15.10.2009 - Andrea Pirrello

Dal racconto di chi ha vissuto qui momenti ( l’ex ministro Sergio Bitar, il prigioniero numero 10 del titolo) Littin si discosta molto poco. Nella sua pellicola riesce a restituire l’amarezza e la crudezza delle parole del prigioniero. Lo stile del regista e le scelte fotografiche ne fanno una testimonianza visiva, quasi un documento storico, più che un film di finzione. La macchina a mano sempre molto vicina ai personaggi, quasi a respirare con i protagonisti tanto da entrare nello sguardo di uno di loro che, impazzito per una punizione passata in isolamento, comincia a vedere tutto sottosopra. La fotografia fortemente contrastata e dura, quasi feroce, evocando una qualità di trent’anni fa, dona al racconto la concretezza del documento cinematografico. Questo infondo è il romanzo da cui è tratto, una testimonianza diretta, e il film sembra voler essere anch’esso testimonianza diretta di quel doloroso momento della storia del Cile.

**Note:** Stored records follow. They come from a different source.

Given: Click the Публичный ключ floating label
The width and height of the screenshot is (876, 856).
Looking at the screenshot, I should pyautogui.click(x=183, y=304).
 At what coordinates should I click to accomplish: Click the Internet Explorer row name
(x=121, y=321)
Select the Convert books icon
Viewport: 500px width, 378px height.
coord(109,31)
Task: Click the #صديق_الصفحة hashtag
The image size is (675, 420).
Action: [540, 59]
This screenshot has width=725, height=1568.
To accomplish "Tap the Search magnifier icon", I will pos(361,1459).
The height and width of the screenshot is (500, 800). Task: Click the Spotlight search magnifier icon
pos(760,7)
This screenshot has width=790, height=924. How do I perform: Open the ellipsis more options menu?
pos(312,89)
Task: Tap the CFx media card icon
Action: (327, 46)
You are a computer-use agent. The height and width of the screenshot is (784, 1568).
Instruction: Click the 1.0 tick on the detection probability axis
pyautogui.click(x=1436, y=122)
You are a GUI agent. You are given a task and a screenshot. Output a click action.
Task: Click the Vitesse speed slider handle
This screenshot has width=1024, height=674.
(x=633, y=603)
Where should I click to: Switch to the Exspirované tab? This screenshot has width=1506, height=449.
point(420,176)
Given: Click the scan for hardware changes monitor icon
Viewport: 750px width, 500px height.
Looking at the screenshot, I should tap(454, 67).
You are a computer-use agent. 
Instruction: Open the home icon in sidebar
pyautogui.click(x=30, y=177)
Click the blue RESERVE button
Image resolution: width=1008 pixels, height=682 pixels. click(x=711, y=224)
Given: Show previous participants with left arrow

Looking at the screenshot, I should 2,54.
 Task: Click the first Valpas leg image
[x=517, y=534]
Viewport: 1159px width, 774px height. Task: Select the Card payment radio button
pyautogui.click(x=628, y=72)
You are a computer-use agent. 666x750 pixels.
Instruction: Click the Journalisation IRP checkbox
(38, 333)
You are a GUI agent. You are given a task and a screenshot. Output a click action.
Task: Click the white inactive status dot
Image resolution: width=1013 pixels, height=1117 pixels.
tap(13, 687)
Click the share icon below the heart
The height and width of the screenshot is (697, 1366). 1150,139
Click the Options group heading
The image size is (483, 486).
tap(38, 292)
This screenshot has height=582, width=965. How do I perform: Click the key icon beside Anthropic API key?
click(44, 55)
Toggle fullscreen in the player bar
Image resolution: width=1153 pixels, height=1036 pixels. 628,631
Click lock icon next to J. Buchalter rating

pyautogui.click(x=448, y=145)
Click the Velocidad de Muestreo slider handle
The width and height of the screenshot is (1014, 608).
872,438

Un operazione già vista forse nel modo in cui viene portata la Storia sul grande schermo, come Salvador, 26 anni contro del 2006 di Manuel Huerga, ma che ci porta di fronte a fatti a lungo dimenticati e raccontati con forte trasporto. Ogni personaggio è un universo a se, ma vivono tutti uniti dallo stesso sentimento “dobbiamo uscire vivi da questa isola” continuano a ripetersi tra loro. Vi è una continua tensione tra la gelida isola con le sue regole, i rapporti con i carcerieri, e il mondo fuori che arriva attraverso una rudimentale radio che i prigionieri hanno costruito. Segnali d speranza, lettere, messaggi, arrivano all’isola per ricordare che oltremare stanno lottando per loro. La volontà di sopravvivere a tutti i costi lega i prigionieri in uno sforzo per rimanere vivi con la propria mente, col proprio spirito, cercando rifugio e speranza nelle proprie passioni. Arrivano anche a organizzare dei seminari condotti da loro stessi, ognuno nel suo campo professionale, per tutti i prigionieri e gli ufficiali dell’accampamento. Rifugiarsi nella propria mente e nella solidarietà coi compagni di prigionia, per sopravvivere e coltivare la speranza.

Un film profondamente sentito dall’autore. Un opera priva di retorica che ha il pregio di restituire una voce alla Storia.